One of my favorite sci fi/fantasy tropes is when a series does a season of stand alone episodes, with just a little bit in the B plot or background happenings each time that comes together to really set up the finale. I think that was what they were going for here. The Orion storyline is the main thing and everything else is just teeing up something bigger. Unfortunately, they chose to do all that work in a single episode rather than several. I don't think this viewpoint turns it into great story work, but I do think it's a more favorable analysis than this episode being an unnecessary prologue.
I have never actually watched this episode and am only 3 minutes into Steve's review, but so far it sounds like the plot to Lilo and Stitch. I'm excited to find out what happens next. Maybe Ving Rhames will show up!
I actually felt "I don't care about any of these people" when the series started. I watched the first season and dropped it. I am old enough to remember TOS in first run, and I've eagerly waited for every new series and movie. But I could never make it through Enterprise. And I probably never will. I'll still watch your reviews even if I haven't seen the episode!
Yeah if two-parter started with the Augments stealing a Bird of Prey, followed by Archer interrogating Soong, and then the Augments attacking the prison and rescuing Soong and moving on with the plot of the next episode from there, I don’t think anything of value would have been lost.
Yes!
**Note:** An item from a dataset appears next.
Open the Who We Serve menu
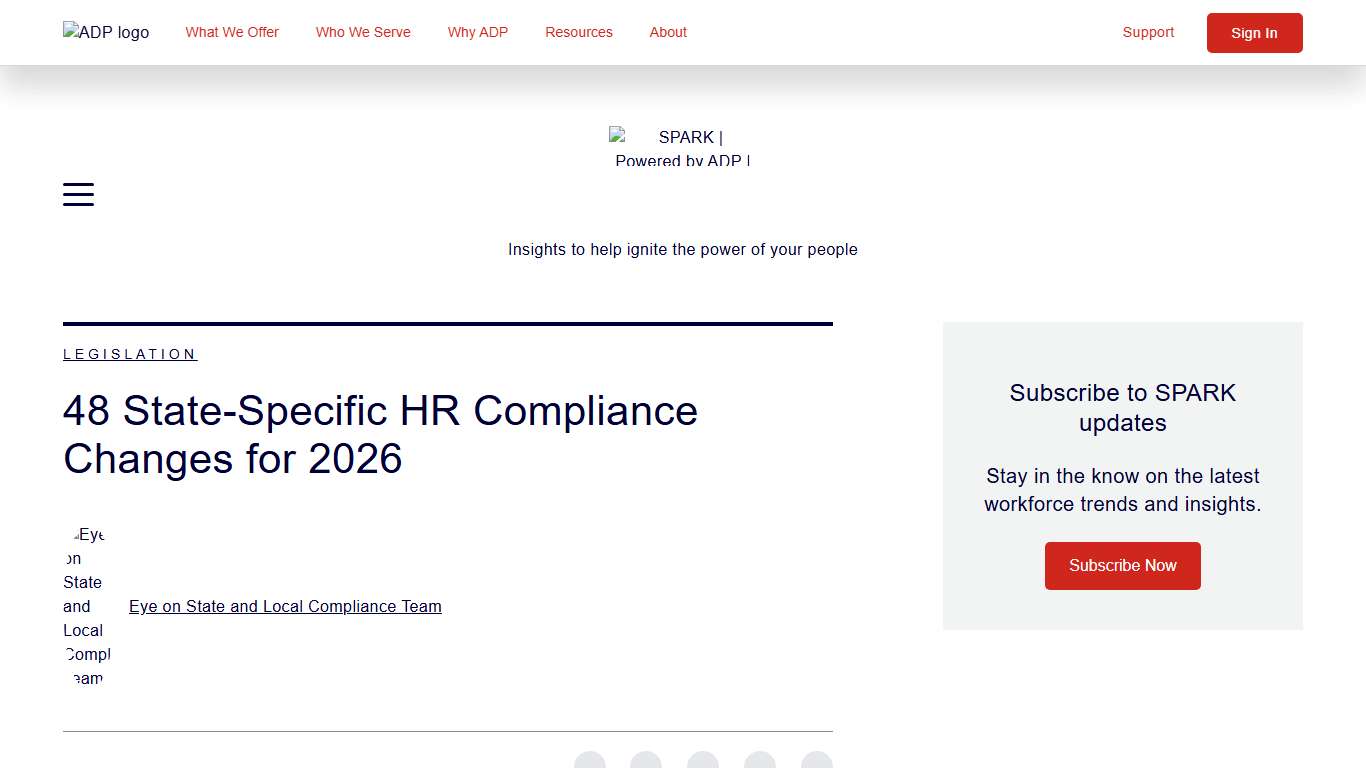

Could have easily been told in two parts, and as you suggested, been much leaner. For myself, I did enjoy the performances on their own terms enough to bridge the segments that stalled. But I agree, an entire episode devoted to set-up, like this one, maybe wasn't such a good idea. Also spot on that the Orion Syndicate segment could stand alone easily and even stand out. But a shrewd decision to capitalize on it in the later episode with the three slinky Orion slave girls, along with its kinky twist, went pretty well.
Something else that occurred to me while listening to your critique, relative to what you pointed out in Spiner's Soong: it would have been interesting to see Soong turn introspective during his incarceration, like exploring his motives for striving for human perfection, all the self-doubt, remorse, etc., only to have it undermined by the same blind ambition when reuniting with his 'kids.' Terrific vid!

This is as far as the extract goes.